[[ Provided information, beginning ]]
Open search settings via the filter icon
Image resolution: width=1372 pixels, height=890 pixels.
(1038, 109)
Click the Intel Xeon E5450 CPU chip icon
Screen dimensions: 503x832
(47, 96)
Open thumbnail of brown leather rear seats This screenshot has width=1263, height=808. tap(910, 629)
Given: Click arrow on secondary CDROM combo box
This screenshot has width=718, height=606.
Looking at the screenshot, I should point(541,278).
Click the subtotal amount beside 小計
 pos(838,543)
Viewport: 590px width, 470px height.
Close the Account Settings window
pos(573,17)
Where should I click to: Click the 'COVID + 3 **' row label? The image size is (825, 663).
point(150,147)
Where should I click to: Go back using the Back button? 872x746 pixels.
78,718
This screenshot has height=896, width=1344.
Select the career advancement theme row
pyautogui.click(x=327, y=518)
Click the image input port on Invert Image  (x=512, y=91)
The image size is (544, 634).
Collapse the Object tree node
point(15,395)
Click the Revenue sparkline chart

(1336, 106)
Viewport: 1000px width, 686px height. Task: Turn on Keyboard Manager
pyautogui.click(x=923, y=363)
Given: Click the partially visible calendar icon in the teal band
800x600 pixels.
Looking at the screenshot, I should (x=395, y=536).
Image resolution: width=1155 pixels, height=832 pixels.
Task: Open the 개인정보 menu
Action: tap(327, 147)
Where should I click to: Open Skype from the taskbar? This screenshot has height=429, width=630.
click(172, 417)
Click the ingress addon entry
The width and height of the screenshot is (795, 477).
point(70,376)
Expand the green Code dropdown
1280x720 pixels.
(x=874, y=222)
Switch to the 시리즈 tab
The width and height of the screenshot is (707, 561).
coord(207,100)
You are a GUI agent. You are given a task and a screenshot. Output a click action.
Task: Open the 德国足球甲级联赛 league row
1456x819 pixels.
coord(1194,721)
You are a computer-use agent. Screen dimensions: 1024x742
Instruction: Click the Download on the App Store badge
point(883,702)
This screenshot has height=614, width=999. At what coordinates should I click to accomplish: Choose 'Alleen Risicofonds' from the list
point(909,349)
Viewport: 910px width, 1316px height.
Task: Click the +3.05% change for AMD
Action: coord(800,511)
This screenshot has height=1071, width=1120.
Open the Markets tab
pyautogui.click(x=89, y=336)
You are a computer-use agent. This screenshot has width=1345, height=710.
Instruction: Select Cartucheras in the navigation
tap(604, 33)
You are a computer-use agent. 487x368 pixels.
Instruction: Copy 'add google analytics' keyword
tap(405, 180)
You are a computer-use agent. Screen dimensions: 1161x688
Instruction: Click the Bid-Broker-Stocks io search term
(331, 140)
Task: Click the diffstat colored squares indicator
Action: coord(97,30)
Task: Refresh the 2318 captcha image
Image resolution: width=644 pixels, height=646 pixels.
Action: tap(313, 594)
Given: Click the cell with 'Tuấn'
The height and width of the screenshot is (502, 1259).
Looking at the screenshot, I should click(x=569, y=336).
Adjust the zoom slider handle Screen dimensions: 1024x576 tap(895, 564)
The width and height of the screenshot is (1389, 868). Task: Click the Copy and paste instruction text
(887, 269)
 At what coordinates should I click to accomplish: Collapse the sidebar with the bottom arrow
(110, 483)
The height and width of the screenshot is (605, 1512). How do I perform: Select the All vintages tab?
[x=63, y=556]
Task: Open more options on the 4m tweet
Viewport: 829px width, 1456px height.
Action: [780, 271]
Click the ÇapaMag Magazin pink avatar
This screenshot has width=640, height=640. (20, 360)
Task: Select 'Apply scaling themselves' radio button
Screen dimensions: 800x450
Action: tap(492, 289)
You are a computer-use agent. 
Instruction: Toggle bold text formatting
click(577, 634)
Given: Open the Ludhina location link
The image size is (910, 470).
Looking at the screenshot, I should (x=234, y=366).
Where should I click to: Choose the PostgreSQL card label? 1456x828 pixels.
[[ Provided information, end ]]
Task to carry out.
Go through the records and show every line with the string "computer" in it.

Problem solution.
You are a computer-use agent. Screen dimensions: 1024x742
You are a computer-use agent. This screenshot has width=1345, height=710.
You are a computer-use agent. 487x368 pixels.
You are a computer-use agent. Screen dimensions: 1161x688
You are a computer-use agent. 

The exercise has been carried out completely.